For brides wishing to avoid this all too common mother-daughter tango, it is important to remember that your wedding is a big day for your Mom as well. Some situations may be more difficult than others, but if at all possible, try to give your Mom a little slack, a little patience and extra understanding may go a long way.
Consider carving out individual time with Mom. When dress shopping, it becomes all about the young bride and her bridesmaids. Mothers might be reminded of a youth gone by. Don’t forget about your Mom’s gown when dress shopping, perhaps make a special day of it with her. Mother’s may have a lot of anxiety about their attire and how they look. She will be receiving a lot of attention, more than she may be used to of late, so even though she and her dress may not be the center of attention, it is important to make her feel beautiful and confident on the day of the wedding.
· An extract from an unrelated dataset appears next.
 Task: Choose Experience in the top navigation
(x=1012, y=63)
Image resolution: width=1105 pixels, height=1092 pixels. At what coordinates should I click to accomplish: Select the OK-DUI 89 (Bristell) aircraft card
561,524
With a calendar full of upcoming social events such as bridal showers and bachelorette parties, a bride can also save-a-date for her mother. It can be for a mother-daughter luncheon, one that celebrates the special relationship the two women share. A luncheon could also be a great opportunity to communicate plans and expectation for the big day and simply take some time to acknowledge and savor this very special time in both your lives.
If you still feel strongly that it’s your day and are determined to have it your way, remember what author Hannah Seligson explained:
When I got married, all I heard were variants of ‘This is your day. It’s all about you.’ These messages made me uncomfortable, both because they promoted entering a weird bridal vortex of solipsism and because, as the wedding drew near, it became clear that this was pretty much entirely untrue. In the best possible way, our wedding wasn’t about us—it was stitched together from all sides of our family.
Though your wedding day is a momentous occasion, it will come and go. The dress will be found and worn, the vows will be said, the champagne toasts will happen, the cake will be cut, and the bouquet will be tossed. The day will come and go. But what is important is to nurture and value the relationships you already have and will form from this day forth — especially the relationship you have with your mother. She has come this far with you. She has loved you before you were you. As you step into your marriage, who knows, you may find yourself in your mother’s shoes, watching your little girl grow, with visions of a happy wedding day.